Stored data
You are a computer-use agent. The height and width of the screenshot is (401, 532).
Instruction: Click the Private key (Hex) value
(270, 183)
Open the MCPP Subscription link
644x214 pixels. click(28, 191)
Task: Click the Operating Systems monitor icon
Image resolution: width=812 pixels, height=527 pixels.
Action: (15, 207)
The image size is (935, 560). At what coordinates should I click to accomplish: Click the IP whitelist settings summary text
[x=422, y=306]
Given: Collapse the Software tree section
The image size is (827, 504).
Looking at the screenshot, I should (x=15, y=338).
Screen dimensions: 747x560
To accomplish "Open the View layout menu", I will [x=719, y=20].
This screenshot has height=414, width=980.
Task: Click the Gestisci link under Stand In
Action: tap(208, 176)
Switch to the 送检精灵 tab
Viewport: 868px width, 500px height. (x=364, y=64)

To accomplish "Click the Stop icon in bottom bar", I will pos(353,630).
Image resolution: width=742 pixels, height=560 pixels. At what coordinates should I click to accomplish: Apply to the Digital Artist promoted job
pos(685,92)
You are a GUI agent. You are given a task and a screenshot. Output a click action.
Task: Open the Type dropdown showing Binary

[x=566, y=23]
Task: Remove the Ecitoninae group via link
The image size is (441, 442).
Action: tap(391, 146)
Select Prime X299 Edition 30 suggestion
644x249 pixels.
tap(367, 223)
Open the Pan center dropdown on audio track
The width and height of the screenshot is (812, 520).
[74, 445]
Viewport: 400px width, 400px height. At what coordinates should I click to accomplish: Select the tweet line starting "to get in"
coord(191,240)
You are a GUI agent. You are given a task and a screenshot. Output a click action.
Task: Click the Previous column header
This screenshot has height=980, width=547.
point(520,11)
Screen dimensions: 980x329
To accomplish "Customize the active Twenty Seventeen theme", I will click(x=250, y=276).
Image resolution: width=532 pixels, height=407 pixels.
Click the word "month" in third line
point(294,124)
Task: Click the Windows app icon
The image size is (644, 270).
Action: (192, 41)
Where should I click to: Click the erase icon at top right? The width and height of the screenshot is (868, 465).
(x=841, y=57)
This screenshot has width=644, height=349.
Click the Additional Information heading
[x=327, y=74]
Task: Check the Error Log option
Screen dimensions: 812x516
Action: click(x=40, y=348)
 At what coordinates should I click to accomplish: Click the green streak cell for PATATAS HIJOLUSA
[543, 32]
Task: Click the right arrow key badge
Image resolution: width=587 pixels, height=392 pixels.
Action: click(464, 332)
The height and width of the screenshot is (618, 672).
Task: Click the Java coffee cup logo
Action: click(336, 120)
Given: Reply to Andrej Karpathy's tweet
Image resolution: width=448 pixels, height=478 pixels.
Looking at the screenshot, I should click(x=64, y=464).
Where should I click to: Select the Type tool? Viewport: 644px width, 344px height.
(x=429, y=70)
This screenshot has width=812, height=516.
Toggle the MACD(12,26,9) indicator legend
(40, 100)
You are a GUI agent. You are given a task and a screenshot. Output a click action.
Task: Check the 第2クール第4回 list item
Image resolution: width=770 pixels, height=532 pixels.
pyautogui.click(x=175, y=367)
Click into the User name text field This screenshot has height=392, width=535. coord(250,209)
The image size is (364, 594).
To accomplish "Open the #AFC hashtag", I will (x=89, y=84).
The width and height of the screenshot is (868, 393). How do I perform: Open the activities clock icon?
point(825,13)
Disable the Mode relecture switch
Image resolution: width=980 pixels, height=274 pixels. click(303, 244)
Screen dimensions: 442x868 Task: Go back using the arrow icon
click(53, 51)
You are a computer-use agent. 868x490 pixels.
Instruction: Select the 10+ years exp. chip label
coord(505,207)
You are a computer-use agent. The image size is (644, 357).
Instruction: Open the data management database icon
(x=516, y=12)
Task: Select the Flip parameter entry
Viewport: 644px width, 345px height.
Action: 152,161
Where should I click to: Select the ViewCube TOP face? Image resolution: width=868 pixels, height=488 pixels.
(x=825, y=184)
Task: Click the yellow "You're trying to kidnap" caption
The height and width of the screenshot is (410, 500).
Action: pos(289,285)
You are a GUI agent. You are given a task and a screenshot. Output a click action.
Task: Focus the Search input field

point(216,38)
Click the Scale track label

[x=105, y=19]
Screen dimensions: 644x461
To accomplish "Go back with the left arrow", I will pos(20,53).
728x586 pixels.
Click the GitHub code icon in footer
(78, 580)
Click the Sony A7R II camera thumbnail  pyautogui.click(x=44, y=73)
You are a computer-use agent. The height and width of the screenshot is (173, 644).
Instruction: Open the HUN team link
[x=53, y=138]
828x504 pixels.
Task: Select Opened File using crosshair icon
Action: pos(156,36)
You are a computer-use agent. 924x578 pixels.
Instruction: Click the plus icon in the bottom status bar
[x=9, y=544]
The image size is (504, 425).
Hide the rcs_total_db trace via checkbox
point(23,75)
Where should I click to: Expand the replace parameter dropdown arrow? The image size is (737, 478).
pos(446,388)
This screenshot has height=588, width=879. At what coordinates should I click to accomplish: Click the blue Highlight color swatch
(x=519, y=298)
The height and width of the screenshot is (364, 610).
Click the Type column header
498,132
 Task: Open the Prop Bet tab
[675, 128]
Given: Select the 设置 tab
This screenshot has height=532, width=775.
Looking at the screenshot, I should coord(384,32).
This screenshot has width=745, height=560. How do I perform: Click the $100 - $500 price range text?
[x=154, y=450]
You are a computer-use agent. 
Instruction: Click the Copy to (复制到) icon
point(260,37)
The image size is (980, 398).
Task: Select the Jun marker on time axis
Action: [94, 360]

#### TASK ITEM
Starting with the first line above and ending with the line that holds "Open the Pan center dropdown on audio track", restate each line word for word and add nothing else.

#### THE ANSWER
You are a computer-use agent. The height and width of the screenshot is (401, 532).
Instruction: Click the Private key (Hex) value
(270, 183)
Open the MCPP Subscription link
644x214 pixels. click(28, 191)
Task: Click the Operating Systems monitor icon
Image resolution: width=812 pixels, height=527 pixels.
Action: (15, 207)
The image size is (935, 560). At what coordinates should I click to accomplish: Click the IP whitelist settings summary text
[x=422, y=306]
Given: Collapse the Software tree section
The image size is (827, 504).
Looking at the screenshot, I should (x=15, y=338).
Screen dimensions: 747x560
To accomplish "Open the View layout menu", I will [x=719, y=20].
This screenshot has height=414, width=980.
Task: Click the Gestisci link under Stand In
Action: tap(208, 176)
Switch to the 送检精灵 tab
Viewport: 868px width, 500px height. (x=364, y=64)

To accomplish "Click the Stop icon in bottom bar", I will pos(353,630).
Image resolution: width=742 pixels, height=560 pixels. At what coordinates should I click to accomplish: Apply to the Digital Artist promoted job
pos(685,92)
You are a GUI agent. You are given a task and a screenshot. Output a click action.
Task: Open the Type dropdown showing Binary

[x=566, y=23]
Task: Remove the Ecitoninae group via link
The image size is (441, 442).
Action: tap(391, 146)
Select Prime X299 Edition 30 suggestion
644x249 pixels.
tap(367, 223)
Open the Pan center dropdown on audio track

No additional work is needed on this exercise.